Rulers in the United Arab Emirates have unanimously appointed Abu Dhabi’s Sheikh Mohammed bin Zayed Al Nahyan as the autocratic nation’s president, signalling unity and stability in this key energy-rich country that hosts western militaries.
The ascension of Sheikh Mohammed, 61, had been expected after the death on Friday of his half-brother and the UAE’s president, Sheikh Khalifa bin Zayed Al Nahyan, at the age of 73.
It is only the third time this US-allied nation of seven sheikhdoms has selected a president since becoming an independent nation in 1971.
Under Sheikh Mohammed, who has been the nation’s de facto leader since Sheikh Khalifa suffered a stroke in 2014, the UAE had tried to project power militarily across the wider region as it joined a Saudi-led war in Yemen.
But since the lockdowns of the coronavirus pandemic, Sheikh Mohammed and the wider UAE has tried to recalibrate its approach by largely pulling out of the war and seeking diplomatic detentes with rivals.
The UAE also diplomatically recognised Israel, which shares Sheikh Mohammed’s longstanding suspicion of Iran. However, ties to the US have been strained in recent years.
The state-run WAM news agency described the vote at the Al-Mushrif Palace in Abu Dhabi as unanimous among the rulers of the country’s hereditarily ruled sheikhdoms, which include the skyscraper-studded city of Dubai.
“We congratulate him, and we pledge allegiance to him, and our people pledge allegiance to him,” Dubai’s ruler, Sheikh Mohammed bin Rashid Al Maktoum, said on Twitter after the vote.
“The whole country is led by him to take it on the paths of glory and honour, God willing.”
There had been only one death of a president before Friday in the country’s history, which saw Sheikh Khalifa take over from his and Sheikh Mohammed’s father, Sheikh Zayed bin Sultan Al Nahyan after his death in 2004.
Sheikh Zayed, whose name graces a major highway linking the Emirates and whose face appears everywhere in the nation, remains viewed widely as the country’s founding father.
The UAE is observing a three-day mourning period which will see businesses shut across the country and performances halted in Sheikh Khalifa’s honour.
Electronic billboards all showed the late sheikh’s image in Dubai on Friday night as flags flew at half-mast. A wider mourning period of 40 days will go on beyond that.
Sheikh Mohammed had been the UAE’s de facto president since a 2014 stroke saw Sheikh Khalifa disappear from public view.
Sheikh Mohammed cultivated ties with the West that proved valuable for Abu Dhabi, the capital of the UAE which commands tens of billions of dollars in wealth funds from its oil and gas deposits.
A US diplomatic cable from 2004 released by WikiLeaks referred to him as “charismatic, savvy and very comfortable in the West”.
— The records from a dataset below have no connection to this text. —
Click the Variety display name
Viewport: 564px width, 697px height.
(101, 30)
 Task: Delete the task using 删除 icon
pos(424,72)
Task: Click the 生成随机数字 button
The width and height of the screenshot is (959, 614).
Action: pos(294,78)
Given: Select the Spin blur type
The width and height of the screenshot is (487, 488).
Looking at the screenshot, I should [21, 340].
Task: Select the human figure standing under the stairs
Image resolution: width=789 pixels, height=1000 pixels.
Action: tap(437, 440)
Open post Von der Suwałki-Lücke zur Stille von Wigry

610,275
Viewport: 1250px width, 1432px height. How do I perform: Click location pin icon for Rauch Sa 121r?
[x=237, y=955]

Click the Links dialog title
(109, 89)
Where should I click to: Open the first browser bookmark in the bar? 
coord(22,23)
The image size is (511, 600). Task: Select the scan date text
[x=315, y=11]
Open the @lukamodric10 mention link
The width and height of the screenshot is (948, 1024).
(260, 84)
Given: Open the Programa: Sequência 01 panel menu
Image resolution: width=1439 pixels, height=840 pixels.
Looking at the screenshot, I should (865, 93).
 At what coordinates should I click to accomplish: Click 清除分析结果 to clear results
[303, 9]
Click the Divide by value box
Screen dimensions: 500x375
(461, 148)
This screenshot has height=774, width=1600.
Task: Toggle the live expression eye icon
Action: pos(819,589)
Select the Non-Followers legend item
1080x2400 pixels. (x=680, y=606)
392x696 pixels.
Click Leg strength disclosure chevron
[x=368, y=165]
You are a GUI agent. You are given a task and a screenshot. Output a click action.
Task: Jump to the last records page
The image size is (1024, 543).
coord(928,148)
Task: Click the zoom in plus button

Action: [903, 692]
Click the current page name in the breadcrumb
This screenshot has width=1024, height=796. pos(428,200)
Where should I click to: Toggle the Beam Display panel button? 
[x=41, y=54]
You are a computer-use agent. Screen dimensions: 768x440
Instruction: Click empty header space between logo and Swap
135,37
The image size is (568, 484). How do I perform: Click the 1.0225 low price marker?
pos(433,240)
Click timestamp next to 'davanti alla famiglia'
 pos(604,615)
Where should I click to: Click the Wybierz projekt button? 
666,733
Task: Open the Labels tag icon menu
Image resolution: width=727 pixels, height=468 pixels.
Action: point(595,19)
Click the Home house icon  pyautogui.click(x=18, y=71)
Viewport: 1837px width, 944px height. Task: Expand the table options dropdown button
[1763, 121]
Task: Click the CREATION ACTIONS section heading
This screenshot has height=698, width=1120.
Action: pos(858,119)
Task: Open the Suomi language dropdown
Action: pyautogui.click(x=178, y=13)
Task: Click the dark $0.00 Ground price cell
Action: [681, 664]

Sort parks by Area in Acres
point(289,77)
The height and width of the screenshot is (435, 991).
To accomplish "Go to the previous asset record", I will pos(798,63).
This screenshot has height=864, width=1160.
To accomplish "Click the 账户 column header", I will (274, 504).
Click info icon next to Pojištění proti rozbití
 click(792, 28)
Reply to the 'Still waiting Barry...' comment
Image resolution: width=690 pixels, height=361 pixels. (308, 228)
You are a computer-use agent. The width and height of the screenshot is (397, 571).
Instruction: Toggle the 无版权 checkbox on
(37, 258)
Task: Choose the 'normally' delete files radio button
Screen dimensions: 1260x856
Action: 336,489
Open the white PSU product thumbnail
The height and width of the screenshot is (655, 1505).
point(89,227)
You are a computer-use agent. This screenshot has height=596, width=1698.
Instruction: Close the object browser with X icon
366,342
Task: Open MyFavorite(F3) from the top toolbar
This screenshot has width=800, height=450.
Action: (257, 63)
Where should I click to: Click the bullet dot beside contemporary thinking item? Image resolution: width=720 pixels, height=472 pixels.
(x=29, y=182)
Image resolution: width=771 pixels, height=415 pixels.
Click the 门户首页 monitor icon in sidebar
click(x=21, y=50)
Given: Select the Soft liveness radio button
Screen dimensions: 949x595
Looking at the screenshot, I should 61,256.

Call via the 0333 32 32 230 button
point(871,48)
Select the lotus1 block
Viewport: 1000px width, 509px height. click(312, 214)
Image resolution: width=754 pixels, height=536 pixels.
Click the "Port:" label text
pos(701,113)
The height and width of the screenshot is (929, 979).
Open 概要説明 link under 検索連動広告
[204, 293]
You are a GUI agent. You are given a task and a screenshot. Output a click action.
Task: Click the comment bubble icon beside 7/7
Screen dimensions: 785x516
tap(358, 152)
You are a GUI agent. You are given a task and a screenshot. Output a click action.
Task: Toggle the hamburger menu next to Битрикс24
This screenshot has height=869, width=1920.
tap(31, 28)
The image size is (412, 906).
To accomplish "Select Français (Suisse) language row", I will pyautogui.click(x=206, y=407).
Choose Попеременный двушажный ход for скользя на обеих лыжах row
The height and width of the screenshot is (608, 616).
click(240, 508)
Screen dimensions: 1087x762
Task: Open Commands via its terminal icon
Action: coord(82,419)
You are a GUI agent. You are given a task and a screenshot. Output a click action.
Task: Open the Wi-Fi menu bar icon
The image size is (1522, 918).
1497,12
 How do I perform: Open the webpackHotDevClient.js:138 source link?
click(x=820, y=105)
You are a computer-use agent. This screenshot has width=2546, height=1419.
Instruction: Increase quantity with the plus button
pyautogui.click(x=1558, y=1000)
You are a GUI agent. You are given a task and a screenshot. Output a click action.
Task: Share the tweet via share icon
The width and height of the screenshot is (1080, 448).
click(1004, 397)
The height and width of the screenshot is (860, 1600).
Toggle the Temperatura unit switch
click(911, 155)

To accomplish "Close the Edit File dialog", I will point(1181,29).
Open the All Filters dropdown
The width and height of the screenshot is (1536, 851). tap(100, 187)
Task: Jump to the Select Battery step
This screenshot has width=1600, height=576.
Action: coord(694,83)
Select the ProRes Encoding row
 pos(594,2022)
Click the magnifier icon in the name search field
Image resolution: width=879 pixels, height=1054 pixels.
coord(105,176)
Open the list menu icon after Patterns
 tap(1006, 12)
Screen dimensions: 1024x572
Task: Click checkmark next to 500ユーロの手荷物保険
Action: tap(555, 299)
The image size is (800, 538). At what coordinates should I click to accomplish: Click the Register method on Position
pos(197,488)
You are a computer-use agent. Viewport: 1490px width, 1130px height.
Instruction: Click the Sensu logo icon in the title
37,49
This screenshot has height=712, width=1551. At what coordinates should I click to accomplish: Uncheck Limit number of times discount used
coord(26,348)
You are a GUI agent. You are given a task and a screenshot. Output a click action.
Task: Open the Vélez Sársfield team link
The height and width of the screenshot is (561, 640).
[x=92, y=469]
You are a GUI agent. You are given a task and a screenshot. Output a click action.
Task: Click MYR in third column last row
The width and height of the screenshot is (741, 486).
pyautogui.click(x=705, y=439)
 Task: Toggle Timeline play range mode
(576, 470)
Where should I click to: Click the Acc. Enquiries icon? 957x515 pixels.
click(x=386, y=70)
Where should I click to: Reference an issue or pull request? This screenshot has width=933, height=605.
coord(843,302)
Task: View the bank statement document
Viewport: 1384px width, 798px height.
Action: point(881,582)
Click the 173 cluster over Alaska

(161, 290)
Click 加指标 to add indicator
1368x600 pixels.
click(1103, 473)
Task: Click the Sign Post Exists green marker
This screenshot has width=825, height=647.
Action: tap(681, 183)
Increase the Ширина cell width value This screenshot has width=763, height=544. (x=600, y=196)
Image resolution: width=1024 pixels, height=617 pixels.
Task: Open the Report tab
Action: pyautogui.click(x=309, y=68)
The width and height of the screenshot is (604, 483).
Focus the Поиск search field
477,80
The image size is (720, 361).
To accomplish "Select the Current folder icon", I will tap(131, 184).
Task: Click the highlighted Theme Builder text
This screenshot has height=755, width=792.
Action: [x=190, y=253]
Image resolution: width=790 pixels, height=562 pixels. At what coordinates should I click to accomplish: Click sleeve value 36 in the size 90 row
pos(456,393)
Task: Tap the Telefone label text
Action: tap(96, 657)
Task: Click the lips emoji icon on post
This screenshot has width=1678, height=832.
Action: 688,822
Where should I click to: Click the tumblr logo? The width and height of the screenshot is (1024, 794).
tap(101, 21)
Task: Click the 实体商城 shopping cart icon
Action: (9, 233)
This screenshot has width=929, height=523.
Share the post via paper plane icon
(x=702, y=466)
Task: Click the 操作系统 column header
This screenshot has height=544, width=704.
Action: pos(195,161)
He hosted then-president George W Bush in 2008 at his desert estate, complete with Bedouin tents and falcons.
The country hosts 3,500 US troops, many at Abu Dhabi’s Al-Dhafra Air Base, from where drones and fighter jets flew missions combatting the so-called Islamic State group in Iraq and Syria.
Dubai is the US Navy’s busiest port of call abroad. Both France and South Korea also maintained a military presence here.
Sheikh Mohammed trained at the British military academy at Sandhurst and is a helicopter pilot. His military-first approach saw the UAE join Saudi Arabia in their years-long war in Yemen.
He has had a close relationship with neighbouring Saudi Arabia’s own upstart crown prince, Mohammed bin Salman, but the Emirates has largely withdrawn its troops from Yemen.
Sheikh Mohammed has long been suspicious of the Muslim Brotherhood and Iran, and is believed to have organised a campaign targeting Islamists in the UAE after the 2011 Arab Spring and urging the West to take a harder line towards Tehran over concerns about its nuclear programme and its support of paramilitary groups throughout the region.
The UAE’s recognition of Israel in 2020, while opening new trade and tourism, also serves as a hedge in dealing with Iran.
Since the coronavirus pandemic, the UAE under Sheikh Mohammed has sought to rehabilitate ties to Iran and Turkey, which has backed Islamists in the region.
A quartet of Arab nations including the UAE also dropped their boycott of Qatar over a diplomatic dispute regarding its support of Islamists, though relations remain icy between Abu Dhabi and Doha.